The whole family will then know where things go

Consider the different purposes your living room serves to help organise the space in the most useful way possible.

Interior designer Nicolene Mausenbaum, owner of Dezyna Interiors, explains, “By understanding the main function of the area, you can easily formulate a plan and arrange your items and the furniture accordingly.”

To properly ‘zone’ your living room, Masenbaum suggests that you “create specific areas for seating, entertainment and reading, allowing for an easy flow of traffic between these areas and bearing in mind where the focal area of your room is. A well-placed rug or two will also help to define different areas.”

3. Maximise wall space for additional storage

Keep it off the floor

In any room, wall space is a prime spot for storing and organising your belongings. Rachal Hutcheson, national retail manager at Sharps, explains, “If space is at a premium in your living room, utilising the wall space can result in making a communal area feel much bigger.”

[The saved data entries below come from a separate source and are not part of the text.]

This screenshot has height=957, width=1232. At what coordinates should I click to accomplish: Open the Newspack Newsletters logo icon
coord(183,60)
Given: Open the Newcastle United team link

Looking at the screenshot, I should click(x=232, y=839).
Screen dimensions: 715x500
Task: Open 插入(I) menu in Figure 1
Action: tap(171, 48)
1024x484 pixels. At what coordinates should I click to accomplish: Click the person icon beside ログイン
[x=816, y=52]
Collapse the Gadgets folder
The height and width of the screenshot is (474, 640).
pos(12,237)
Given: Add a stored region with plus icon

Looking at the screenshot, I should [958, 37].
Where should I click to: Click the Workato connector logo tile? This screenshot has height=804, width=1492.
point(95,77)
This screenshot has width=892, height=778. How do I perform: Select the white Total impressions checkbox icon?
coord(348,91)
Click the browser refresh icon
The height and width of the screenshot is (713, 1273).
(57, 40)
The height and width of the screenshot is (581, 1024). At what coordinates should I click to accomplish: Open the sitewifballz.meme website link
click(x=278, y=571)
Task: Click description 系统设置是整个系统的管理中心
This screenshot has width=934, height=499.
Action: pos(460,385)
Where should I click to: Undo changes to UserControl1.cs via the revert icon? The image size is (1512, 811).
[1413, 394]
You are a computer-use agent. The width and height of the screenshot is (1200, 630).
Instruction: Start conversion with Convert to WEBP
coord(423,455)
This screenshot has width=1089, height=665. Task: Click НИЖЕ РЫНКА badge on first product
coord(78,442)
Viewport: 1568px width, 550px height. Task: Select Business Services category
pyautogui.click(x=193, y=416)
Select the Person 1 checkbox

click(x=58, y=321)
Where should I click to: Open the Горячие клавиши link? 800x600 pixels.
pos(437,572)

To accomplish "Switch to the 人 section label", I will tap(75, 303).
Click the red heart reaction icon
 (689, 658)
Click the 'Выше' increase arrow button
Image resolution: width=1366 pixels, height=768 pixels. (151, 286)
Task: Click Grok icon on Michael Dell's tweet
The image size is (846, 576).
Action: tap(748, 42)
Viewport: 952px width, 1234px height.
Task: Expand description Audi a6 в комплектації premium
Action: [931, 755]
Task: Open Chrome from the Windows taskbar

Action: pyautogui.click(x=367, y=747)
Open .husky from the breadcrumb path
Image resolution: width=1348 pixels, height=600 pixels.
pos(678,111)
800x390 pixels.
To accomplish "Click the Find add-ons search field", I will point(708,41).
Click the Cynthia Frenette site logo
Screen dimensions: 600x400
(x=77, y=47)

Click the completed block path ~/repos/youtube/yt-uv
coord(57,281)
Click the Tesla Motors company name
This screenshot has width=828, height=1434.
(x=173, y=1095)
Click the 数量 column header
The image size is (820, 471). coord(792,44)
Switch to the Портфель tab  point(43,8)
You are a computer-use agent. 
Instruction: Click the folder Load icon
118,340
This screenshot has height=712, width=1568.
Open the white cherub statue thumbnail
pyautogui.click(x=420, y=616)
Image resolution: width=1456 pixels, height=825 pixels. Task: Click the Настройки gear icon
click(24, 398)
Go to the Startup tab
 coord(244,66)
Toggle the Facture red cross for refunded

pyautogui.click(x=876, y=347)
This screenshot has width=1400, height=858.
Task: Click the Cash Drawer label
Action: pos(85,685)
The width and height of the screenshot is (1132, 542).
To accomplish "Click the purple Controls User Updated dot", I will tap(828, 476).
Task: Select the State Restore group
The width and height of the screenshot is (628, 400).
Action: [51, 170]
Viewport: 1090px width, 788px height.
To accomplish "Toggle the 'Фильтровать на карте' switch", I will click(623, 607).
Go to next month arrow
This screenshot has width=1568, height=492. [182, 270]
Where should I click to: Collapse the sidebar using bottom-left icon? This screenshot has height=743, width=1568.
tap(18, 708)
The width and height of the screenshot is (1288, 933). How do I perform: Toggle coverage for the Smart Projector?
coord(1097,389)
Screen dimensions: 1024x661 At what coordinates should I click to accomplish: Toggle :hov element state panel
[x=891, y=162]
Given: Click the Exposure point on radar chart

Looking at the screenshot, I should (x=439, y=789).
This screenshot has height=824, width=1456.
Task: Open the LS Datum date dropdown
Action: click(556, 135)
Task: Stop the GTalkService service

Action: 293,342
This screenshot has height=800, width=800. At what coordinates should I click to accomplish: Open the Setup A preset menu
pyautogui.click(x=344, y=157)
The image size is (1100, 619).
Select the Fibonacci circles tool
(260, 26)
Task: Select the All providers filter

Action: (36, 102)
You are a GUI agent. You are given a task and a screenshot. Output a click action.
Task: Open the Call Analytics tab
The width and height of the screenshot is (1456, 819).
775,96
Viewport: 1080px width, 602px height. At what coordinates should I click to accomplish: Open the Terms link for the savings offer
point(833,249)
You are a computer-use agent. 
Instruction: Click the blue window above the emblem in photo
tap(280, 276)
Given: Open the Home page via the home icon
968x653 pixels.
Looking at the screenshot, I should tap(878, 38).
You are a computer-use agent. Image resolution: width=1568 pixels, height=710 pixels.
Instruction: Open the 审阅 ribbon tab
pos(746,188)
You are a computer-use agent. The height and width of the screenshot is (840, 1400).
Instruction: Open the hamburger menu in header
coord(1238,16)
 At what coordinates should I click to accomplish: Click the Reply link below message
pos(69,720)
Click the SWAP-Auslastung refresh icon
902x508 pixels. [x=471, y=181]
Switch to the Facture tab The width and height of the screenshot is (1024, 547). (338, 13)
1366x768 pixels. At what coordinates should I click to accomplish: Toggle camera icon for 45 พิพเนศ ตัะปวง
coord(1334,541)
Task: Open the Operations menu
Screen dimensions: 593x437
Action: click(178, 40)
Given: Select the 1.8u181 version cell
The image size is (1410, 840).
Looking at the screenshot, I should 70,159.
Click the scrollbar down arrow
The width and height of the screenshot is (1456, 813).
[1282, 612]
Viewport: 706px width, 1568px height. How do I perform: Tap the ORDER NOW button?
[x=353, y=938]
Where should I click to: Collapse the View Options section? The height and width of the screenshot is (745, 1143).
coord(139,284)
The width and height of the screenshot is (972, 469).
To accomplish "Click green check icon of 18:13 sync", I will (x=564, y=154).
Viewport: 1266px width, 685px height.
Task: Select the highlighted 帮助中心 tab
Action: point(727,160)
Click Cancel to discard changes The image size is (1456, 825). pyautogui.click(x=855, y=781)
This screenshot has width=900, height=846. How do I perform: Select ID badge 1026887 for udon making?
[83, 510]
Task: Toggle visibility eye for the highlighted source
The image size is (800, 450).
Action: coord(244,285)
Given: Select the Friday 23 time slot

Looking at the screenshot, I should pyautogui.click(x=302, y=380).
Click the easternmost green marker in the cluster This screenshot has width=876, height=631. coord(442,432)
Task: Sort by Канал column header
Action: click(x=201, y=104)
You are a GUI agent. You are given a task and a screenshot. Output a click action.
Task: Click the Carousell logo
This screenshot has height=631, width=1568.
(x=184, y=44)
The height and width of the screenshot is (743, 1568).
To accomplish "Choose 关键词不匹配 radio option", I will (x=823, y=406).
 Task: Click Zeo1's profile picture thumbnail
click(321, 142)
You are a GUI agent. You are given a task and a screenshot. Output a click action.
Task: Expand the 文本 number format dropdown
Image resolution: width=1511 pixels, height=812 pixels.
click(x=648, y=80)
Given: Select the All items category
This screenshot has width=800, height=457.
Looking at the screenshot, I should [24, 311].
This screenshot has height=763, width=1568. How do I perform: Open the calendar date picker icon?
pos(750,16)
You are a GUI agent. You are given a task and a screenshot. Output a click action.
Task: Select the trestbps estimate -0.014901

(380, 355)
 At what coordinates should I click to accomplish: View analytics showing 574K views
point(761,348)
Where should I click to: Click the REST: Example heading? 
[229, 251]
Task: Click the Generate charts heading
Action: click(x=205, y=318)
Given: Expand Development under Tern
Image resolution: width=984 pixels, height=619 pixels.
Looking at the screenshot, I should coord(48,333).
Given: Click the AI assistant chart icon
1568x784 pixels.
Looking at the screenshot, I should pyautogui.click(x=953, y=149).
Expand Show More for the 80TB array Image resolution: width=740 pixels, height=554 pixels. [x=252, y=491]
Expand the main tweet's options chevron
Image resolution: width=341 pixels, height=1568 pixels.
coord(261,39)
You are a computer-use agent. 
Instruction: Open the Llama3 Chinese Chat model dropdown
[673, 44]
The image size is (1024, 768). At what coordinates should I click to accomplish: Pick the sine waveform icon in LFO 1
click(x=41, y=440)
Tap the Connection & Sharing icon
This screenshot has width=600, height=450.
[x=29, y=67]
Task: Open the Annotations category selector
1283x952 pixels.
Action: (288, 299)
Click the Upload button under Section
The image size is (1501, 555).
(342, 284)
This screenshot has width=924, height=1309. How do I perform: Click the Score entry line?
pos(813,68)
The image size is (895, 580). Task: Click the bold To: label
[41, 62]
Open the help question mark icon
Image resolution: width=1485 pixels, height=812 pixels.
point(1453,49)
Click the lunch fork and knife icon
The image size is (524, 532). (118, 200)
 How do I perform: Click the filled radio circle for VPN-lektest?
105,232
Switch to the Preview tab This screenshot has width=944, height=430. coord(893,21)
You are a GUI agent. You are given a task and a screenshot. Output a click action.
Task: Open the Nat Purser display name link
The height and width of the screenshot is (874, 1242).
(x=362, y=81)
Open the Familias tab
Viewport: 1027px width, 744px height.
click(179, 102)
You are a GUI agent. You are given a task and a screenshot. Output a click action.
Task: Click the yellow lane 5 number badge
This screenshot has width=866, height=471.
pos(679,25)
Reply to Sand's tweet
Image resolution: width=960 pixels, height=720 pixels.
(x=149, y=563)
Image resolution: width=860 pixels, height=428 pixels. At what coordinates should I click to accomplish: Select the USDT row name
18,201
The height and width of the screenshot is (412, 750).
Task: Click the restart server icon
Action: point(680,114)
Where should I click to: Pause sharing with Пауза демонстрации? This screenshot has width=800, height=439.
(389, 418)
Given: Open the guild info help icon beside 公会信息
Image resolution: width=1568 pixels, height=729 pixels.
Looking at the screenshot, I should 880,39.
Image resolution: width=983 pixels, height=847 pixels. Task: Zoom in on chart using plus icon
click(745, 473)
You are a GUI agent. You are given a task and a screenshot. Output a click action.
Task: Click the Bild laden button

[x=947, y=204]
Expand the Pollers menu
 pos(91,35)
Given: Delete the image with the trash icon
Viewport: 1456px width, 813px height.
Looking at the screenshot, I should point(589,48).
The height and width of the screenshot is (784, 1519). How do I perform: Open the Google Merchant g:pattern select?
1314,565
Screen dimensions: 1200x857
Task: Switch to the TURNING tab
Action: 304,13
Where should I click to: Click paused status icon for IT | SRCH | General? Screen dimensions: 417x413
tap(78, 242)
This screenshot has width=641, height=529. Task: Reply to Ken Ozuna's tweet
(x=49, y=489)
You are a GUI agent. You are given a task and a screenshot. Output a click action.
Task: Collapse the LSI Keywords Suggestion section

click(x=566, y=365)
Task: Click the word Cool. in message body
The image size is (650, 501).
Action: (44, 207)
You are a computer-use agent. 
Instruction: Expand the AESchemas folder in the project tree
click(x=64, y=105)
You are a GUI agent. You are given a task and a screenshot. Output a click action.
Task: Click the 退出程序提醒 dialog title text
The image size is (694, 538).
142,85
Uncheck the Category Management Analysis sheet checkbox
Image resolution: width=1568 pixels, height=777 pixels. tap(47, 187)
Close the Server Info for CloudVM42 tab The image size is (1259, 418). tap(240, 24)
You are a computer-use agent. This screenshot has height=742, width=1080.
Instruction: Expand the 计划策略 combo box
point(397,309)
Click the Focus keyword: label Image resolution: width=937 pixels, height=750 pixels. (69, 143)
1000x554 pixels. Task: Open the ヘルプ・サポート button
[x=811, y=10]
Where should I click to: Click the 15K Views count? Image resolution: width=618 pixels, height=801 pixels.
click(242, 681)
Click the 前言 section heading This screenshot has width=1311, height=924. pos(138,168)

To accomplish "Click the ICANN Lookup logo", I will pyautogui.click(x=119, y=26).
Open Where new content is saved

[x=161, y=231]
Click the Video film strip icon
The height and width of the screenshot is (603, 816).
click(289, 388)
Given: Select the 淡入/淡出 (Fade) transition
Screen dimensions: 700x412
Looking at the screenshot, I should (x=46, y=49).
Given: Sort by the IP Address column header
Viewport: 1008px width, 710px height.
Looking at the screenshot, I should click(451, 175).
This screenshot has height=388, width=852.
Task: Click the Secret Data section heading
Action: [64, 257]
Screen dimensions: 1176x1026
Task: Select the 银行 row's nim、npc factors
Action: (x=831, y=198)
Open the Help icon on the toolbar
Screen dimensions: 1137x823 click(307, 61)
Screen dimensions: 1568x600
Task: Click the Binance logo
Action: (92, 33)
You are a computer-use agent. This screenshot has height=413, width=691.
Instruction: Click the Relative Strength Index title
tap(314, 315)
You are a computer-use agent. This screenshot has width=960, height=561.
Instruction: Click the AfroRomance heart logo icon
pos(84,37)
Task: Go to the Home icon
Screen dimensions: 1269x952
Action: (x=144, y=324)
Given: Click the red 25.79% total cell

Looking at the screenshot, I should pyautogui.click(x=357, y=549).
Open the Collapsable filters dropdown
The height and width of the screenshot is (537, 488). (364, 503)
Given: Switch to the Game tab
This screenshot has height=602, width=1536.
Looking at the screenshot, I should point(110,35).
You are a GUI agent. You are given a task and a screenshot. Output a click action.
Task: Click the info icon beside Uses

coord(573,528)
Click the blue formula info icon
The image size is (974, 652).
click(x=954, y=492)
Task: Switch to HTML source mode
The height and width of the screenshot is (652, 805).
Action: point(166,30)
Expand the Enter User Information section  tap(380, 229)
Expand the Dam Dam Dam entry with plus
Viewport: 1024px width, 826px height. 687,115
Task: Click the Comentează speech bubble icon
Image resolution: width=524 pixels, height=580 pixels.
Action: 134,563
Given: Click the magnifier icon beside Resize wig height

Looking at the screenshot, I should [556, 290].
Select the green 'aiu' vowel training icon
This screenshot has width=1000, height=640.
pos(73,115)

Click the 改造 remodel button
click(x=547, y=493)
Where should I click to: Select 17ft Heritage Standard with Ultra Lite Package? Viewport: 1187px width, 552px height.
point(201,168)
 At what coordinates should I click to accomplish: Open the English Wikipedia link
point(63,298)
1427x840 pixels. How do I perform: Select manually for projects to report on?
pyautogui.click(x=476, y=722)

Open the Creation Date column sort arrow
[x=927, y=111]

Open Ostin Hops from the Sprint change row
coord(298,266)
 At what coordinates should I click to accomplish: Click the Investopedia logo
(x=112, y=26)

Mausenbaum agrees: “Maximise your wall space with vertical storage, such as floating shelves; it is also a great way to add a focal point.” If you have alcoves in your living room, they could be the perfect place to tuck in some shelves. Taking this kind of shelving to the ceiling allows you to enjoy as much storage as possible.

If you can’t commit to built-in furniture, try using a wall-ladder bookcase, which will provide you with ample storage without taking up too much floor space.

4. Organise soft furnishings in easy yet stylish ways

Don’t pile throws on the sofa

Blankets and throws are cosy must-haves, but to stop them cluttering up the sofa, it’s important for them to have a place to live. Try popping them into a stylish basket next to your sofa or favourite chair, so that they can be easily pulled out, then put away. 

A wall ladder is another an elegant storage solution for neatly folded throws, adding design and texture to your living space.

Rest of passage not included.